Markets could be impacted by a repeat of the “taper tantrum” of 2013 this year, as the recovery from the pandemic takes hold and prompts expectations of higher rates, Beaufort Investment’s CIO has said.
While central banks have continued to make supportive noises around both interest rates and the extraordinary support they have provided to markets, as the spectre of inflation returns there could yet be a moment in markets when investors panic.
Shane Balkham, chief investment officer at Beaufort Investment, says he expects to see such an event this year, even though support from central banks to economies and markets will not be scaled back.
“The supportive stance from policymakers will likely remain in place until the vaccines have paved a way to some return to normality,” he said.

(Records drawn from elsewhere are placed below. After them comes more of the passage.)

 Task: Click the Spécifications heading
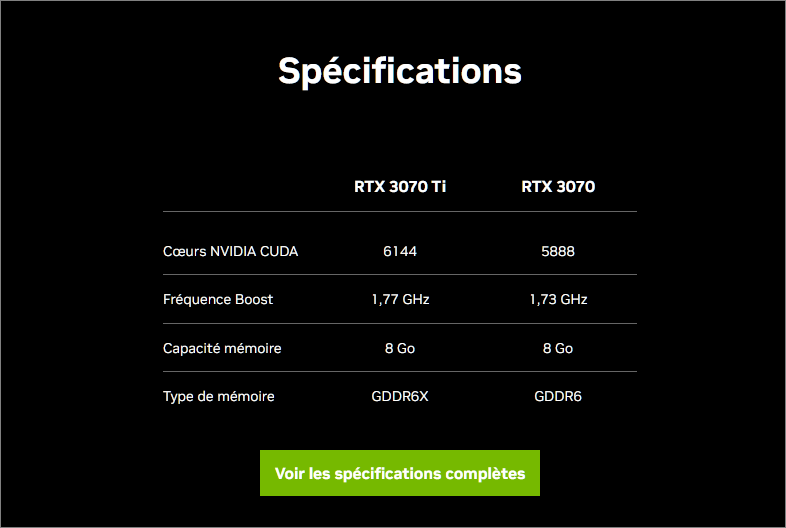tap(399, 72)
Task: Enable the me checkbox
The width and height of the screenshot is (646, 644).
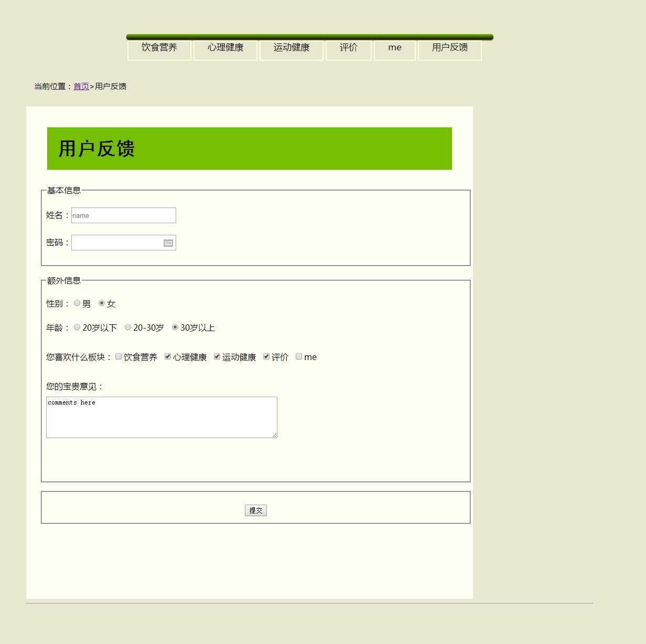Action: (299, 356)
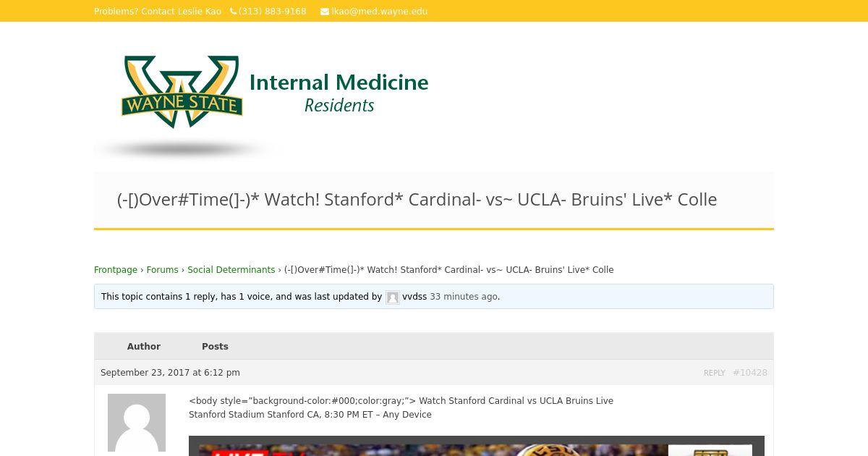Click the Posts column header
Screen dimensions: 868x456
215,347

“However, there will be a risk of another ‘taper tantrum’ similar to the one we witnessed in 2013, and this is our main focus for 2021.
“This is where the market’s expectations of interest rates being raised by central banks begins sooner than had otherwise been anticipated, which could lead to a sell-off in the equity markets. Whether it is as severe as the one in 2013 where we saw was a fall of 10% in Sterling, is uncertain.”

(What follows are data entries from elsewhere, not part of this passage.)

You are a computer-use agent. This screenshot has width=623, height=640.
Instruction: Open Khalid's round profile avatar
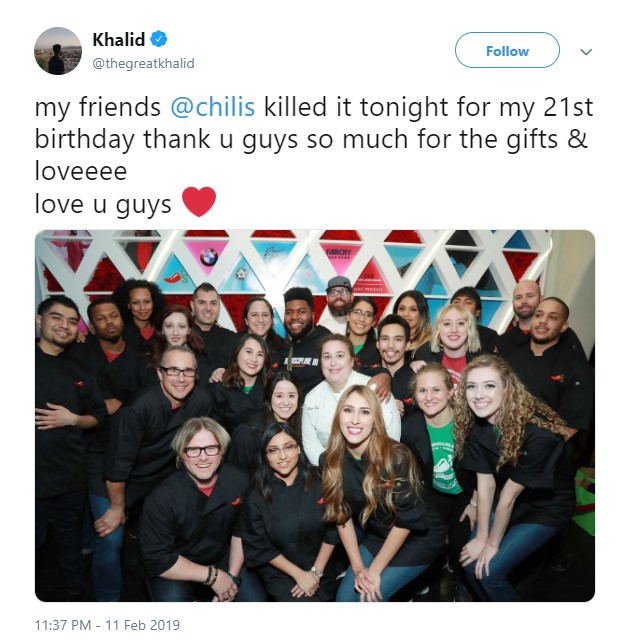point(58,51)
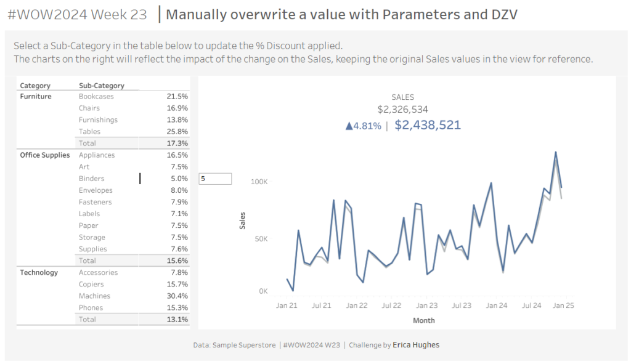
Task: Open the Erica Hughes link
Action: click(x=416, y=345)
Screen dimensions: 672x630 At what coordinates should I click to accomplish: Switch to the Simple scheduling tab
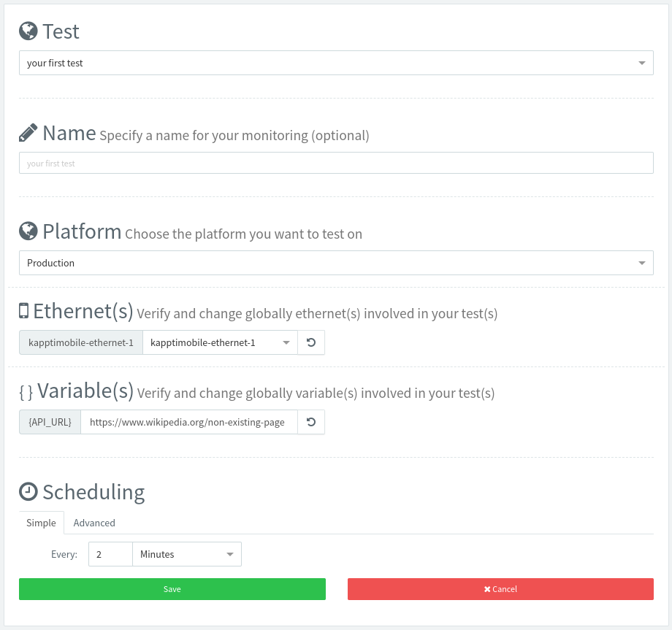(41, 523)
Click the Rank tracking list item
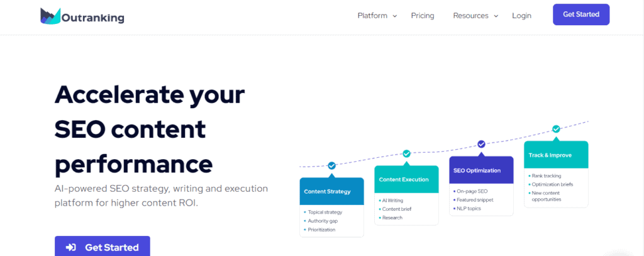Viewport: 644px width, 256px height. [x=547, y=176]
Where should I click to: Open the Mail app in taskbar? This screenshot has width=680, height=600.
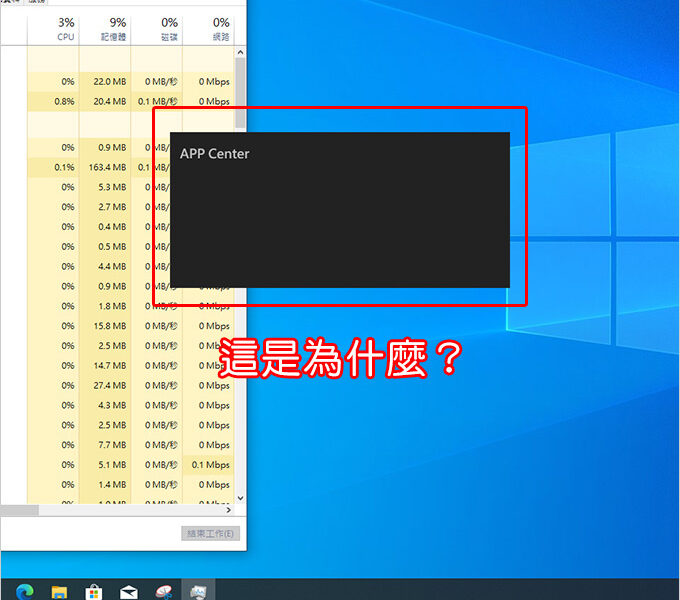128,590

Balkham said the year was likely to be characterised in two distinct parts, with the first six months being driven by the progress of vaccines around the world – with the risk of shocks and setbacks – and the second being about confidence and economic growth returning and economies looking to the future.
“Our base case is the first half of the year being focused on the double-edged sword of restrictions and vaccinations. A successful six months would mean a more meaningful economic boost and certainty that once opened, industries and sectors would not have to close again,” he said.
“The second half will see us engage more with the task of bringing economies back to their pre-COVID-19 levels. This will be a long and slow process, taking us well into 2022 and perhaps beyond for some countries.”
Balkham said the best strategy to invest against such an uncertain backdrop, with multiple risks, was to stay diversified.
“Our focus has always been on diversification and how the underlying asset classes have changed and adapted over time,” he said. “We remain vigilant to the threats that political surprises can produce, highlighted by the scenes in Washington and that Brexit will still have wrinkles to be ironed out.
“However, we are equally open to the opportunities that an inoculated world could deliver, and investors must have a long-term investment horizon and not be distracted by the inevitable short-term noise.”